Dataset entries
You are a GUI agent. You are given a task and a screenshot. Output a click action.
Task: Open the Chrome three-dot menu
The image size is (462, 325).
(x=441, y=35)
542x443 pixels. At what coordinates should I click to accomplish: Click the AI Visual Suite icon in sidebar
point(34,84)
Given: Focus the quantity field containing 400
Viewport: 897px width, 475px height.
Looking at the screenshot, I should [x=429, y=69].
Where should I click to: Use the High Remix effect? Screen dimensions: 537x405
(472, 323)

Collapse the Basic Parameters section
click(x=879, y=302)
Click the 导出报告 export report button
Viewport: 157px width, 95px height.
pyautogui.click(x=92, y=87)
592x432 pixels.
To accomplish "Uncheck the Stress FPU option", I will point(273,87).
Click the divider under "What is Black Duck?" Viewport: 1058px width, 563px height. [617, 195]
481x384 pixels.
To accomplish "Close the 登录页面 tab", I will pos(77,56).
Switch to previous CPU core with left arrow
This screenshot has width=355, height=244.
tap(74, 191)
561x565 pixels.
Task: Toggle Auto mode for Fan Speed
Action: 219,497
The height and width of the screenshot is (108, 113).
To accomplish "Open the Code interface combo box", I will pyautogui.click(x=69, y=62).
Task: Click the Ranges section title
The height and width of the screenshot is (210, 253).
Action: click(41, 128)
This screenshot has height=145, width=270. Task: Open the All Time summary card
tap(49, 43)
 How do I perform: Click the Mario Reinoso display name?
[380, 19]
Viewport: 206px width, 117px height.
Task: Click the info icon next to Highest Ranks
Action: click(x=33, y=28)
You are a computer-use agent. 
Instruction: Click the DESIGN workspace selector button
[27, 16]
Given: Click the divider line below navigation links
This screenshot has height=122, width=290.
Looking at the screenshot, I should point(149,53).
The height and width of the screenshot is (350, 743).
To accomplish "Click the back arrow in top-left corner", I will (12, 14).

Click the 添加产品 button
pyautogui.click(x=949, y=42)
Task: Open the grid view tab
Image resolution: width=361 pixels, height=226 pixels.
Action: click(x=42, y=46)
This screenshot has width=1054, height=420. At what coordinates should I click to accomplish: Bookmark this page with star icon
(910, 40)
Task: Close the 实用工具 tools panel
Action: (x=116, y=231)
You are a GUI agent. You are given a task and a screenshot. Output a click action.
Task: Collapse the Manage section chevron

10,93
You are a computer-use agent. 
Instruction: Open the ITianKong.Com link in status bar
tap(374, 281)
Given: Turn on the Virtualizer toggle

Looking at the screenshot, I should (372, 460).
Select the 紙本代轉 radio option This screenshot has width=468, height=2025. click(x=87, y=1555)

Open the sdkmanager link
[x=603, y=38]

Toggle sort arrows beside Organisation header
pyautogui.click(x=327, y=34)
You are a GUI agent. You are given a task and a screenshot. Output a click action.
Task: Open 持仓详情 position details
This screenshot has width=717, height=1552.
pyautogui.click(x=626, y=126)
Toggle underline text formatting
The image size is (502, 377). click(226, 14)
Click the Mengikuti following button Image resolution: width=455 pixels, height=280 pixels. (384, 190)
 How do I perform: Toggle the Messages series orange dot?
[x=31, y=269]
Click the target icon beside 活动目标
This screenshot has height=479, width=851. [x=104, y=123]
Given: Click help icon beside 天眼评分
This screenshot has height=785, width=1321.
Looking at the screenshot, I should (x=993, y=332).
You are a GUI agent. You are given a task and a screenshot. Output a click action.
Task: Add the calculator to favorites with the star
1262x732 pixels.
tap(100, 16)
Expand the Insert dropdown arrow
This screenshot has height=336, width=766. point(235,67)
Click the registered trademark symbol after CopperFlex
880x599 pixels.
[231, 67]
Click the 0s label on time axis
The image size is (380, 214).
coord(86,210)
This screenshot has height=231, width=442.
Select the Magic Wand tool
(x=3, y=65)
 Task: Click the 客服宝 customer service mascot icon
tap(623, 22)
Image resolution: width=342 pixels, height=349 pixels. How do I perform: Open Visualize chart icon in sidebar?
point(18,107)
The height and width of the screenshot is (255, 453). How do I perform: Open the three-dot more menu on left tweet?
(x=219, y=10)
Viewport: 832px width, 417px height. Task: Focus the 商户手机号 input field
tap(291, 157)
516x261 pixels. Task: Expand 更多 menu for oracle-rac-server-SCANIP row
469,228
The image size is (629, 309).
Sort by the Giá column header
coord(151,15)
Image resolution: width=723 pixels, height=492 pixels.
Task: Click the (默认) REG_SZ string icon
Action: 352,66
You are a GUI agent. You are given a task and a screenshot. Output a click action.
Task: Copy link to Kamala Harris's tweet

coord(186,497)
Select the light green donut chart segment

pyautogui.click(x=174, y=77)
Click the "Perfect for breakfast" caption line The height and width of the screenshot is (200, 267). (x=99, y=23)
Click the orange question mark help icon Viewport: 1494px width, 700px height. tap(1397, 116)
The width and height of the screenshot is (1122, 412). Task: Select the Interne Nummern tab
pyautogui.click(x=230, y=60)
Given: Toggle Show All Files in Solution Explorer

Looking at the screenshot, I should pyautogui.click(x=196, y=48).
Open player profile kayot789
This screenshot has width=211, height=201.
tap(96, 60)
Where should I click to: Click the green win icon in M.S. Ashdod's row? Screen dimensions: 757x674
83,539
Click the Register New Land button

* _Problem_
Would you return all of the data exactly as it stands above?

* _Solution below_
You are a GUI agent. You are given a task and a screenshot. Output a click action.
Task: Open the Chrome three-dot menu
The image size is (462, 325).
(x=441, y=35)
542x443 pixels. At what coordinates should I click to accomplish: Click the AI Visual Suite icon in sidebar
point(34,84)
Given: Focus the quantity field containing 400
Viewport: 897px width, 475px height.
Looking at the screenshot, I should [x=429, y=69].
Where should I click to: Use the High Remix effect? Screen dimensions: 537x405
(472, 323)

Collapse the Basic Parameters section
click(x=879, y=302)
Click the 导出报告 export report button
Viewport: 157px width, 95px height.
pyautogui.click(x=92, y=87)
592x432 pixels.
To accomplish "Uncheck the Stress FPU option", I will point(273,87).
Click the divider under "What is Black Duck?" Viewport: 1058px width, 563px height. [617, 195]
481x384 pixels.
To accomplish "Close the 登录页面 tab", I will pos(77,56).
Switch to previous CPU core with left arrow
This screenshot has width=355, height=244.
tap(74, 191)
561x565 pixels.
Task: Toggle Auto mode for Fan Speed
Action: 219,497
The height and width of the screenshot is (108, 113).
To accomplish "Open the Code interface combo box", I will pyautogui.click(x=69, y=62).
Task: Click the Ranges section title
The height and width of the screenshot is (210, 253).
Action: click(41, 128)
This screenshot has height=145, width=270. Task: Open the All Time summary card
tap(49, 43)
 How do I perform: Click the Mario Reinoso display name?
[380, 19]
Viewport: 206px width, 117px height.
Task: Click the info icon next to Highest Ranks
Action: click(x=33, y=28)
You are a computer-use agent. 
Instruction: Click the DESIGN workspace selector button
[27, 16]
Given: Click the divider line below navigation links
This screenshot has height=122, width=290.
Looking at the screenshot, I should point(149,53).
The height and width of the screenshot is (350, 743).
To accomplish "Click the back arrow in top-left corner", I will (12, 14).

Click the 添加产品 button
pyautogui.click(x=949, y=42)
Task: Open the grid view tab
Image resolution: width=361 pixels, height=226 pixels.
Action: click(x=42, y=46)
This screenshot has width=1054, height=420. At what coordinates should I click to accomplish: Bookmark this page with star icon
(910, 40)
Task: Close the 实用工具 tools panel
Action: (x=116, y=231)
You are a GUI agent. You are given a task and a screenshot. Output a click action.
Task: Collapse the Manage section chevron

10,93
You are a computer-use agent. 
Instruction: Open the ITianKong.Com link in status bar
tap(374, 281)
Given: Turn on the Virtualizer toggle

Looking at the screenshot, I should (372, 460).
Select the 紙本代轉 radio option This screenshot has width=468, height=2025. click(x=87, y=1555)

Open the sdkmanager link
[x=603, y=38]

Toggle sort arrows beside Organisation header
pyautogui.click(x=327, y=34)
You are a GUI agent. You are given a task and a screenshot. Output a click action.
Task: Open 持仓详情 position details
This screenshot has width=717, height=1552.
pyautogui.click(x=626, y=126)
Toggle underline text formatting
The image size is (502, 377). click(226, 14)
Click the Mengikuti following button Image resolution: width=455 pixels, height=280 pixels. (384, 190)
 How do I perform: Toggle the Messages series orange dot?
[x=31, y=269]
Click the target icon beside 活动目标
This screenshot has height=479, width=851. [x=104, y=123]
Given: Click help icon beside 天眼评分
This screenshot has height=785, width=1321.
Looking at the screenshot, I should (x=993, y=332).
You are a GUI agent. You are given a task and a screenshot. Output a click action.
Task: Add the calculator to favorites with the star
1262x732 pixels.
tap(100, 16)
Expand the Insert dropdown arrow
This screenshot has height=336, width=766. point(235,67)
Click the registered trademark symbol after CopperFlex
880x599 pixels.
[231, 67]
Click the 0s label on time axis
The image size is (380, 214).
coord(86,210)
This screenshot has height=231, width=442.
Select the Magic Wand tool
(x=3, y=65)
 Task: Click the 客服宝 customer service mascot icon
tap(623, 22)
Image resolution: width=342 pixels, height=349 pixels. How do I perform: Open Visualize chart icon in sidebar?
point(18,107)
The height and width of the screenshot is (255, 453). How do I perform: Open the three-dot more menu on left tweet?
(x=219, y=10)
Viewport: 832px width, 417px height. Task: Focus the 商户手机号 input field
tap(291, 157)
516x261 pixels. Task: Expand 更多 menu for oracle-rac-server-SCANIP row
469,228
The image size is (629, 309).
Sort by the Giá column header
coord(151,15)
Image resolution: width=723 pixels, height=492 pixels.
Task: Click the (默认) REG_SZ string icon
Action: 352,66
You are a GUI agent. You are given a task and a screenshot. Output a click action.
Task: Copy link to Kamala Harris's tweet

coord(186,497)
Select the light green donut chart segment

pyautogui.click(x=174, y=77)
Click the "Perfect for breakfast" caption line The height and width of the screenshot is (200, 267). (x=99, y=23)
Click the orange question mark help icon Viewport: 1494px width, 700px height. tap(1397, 116)
The width and height of the screenshot is (1122, 412). Task: Select the Interne Nummern tab
pyautogui.click(x=230, y=60)
Given: Toggle Show All Files in Solution Explorer

Looking at the screenshot, I should pyautogui.click(x=196, y=48).
Open player profile kayot789
This screenshot has width=211, height=201.
tap(96, 60)
Where should I click to: Click the green win icon in M.S. Ashdod's row? Screen dimensions: 757x674
83,539
Click the Register New Land button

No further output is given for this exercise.